Keeping Kids Outdoors, But Off the Streets
Reinventing the Outdoors contest: Learn about this week's featured organization, The Boys & Girls Club of Albuquerque and Rio Rancho.
UPDATED! Launched on Monday April 4, GOOD and the 2011 Ford Explorer will be devoting six weeks to the Reinventing the Outdoors Contest, which showcases amazing organizations like this one that are redefining the way we live, work, and play outside. Check in every day for a new story about the people, celebrities, and programs behind each organization. Help your favorite group win the $50,000 grand prize by voting for them starting Monday, May 16 through Friday, May 20.
Walk into the Boys & Girls Clubs of Albuquerque & Rio Rancho after school any day of the week, and “it looks like madness on a small note,” says Director of Operations Rene Clark. In the gym, kids are laughing as they play a hybrid game of basketball, football, and soccer that they invented themselves.

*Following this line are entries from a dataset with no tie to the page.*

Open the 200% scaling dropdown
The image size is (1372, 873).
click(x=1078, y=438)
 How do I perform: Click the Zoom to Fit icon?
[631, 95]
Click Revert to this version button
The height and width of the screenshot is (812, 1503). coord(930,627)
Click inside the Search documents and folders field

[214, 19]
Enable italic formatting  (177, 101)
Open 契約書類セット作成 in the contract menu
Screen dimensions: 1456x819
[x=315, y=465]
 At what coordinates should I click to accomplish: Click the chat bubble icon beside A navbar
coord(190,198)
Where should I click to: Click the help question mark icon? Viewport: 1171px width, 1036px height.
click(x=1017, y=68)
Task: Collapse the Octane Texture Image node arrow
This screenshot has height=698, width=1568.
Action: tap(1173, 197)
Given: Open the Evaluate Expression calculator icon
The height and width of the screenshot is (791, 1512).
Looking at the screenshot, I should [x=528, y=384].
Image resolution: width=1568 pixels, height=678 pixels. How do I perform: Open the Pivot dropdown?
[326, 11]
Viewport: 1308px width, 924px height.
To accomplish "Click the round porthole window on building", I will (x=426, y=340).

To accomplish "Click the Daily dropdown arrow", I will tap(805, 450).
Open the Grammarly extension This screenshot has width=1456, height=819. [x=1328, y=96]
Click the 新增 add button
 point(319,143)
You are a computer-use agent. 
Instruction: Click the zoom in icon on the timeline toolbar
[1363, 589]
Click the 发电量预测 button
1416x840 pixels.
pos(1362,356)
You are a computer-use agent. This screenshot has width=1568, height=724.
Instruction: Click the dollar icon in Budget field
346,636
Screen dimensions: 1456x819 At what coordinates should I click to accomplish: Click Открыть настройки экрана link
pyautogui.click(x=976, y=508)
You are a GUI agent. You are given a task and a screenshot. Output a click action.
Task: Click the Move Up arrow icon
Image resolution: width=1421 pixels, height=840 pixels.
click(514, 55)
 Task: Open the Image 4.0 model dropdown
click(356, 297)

Other children are whipping up healthy snacks in the kitchen, while outside, teens are in a rugby scrimmage and littler kids are poking around in a pond for tadpoles.
It’s a vibrant scene full of actively engaged children who might otherwise be getting into all sorts of trouble. Originally founded in 1951, the clubs were the solution by the police and local business owners to a growing problem of juvenile delinquency in the area. Kids were vandalizing local stores, stealing hubcaps off cars and wandering around unattended and bored, so adults contacted the national Boys & Girls Club organization (which today has over 4,000 clubs in all 50 states), and put together a local chapter to get the children busy and off the streets.
Now with two facilities—one in the Heights neighborhood of Albuquerque, and one in Rio Rancho—these clubs serve almost 1,500 kids aged 5 through 18 each year. Three-quarters of these kids come from single-family homes and more than half are from homes classified as low and poverty income level households. In other words, these are children who are underserved and at-risk.
Every weekday from 7am to 6pm during the school year and throughout the summer, children tumble through these clubs, served by only seventeen staff members and a bevy of eager volunteers. From homework assistance and physical fitness activities to healthy habits education (including nutrition, personal wellness, and drug resistance training) and arts and crafts, the programs focus on keeping kids active and learning—and happy.
Look at the children, and the results speak for themselves. “One little girl was with us since she was six,” says Clark. “Her parents were drug abusers and she was locked up in her bedroom most of her life. Now, she’s 14, outspoken, and a straight-A student. She says that if it weren’t for the clubs, she wouldn’t have developed properly. She really didn’t have family until she came to us.”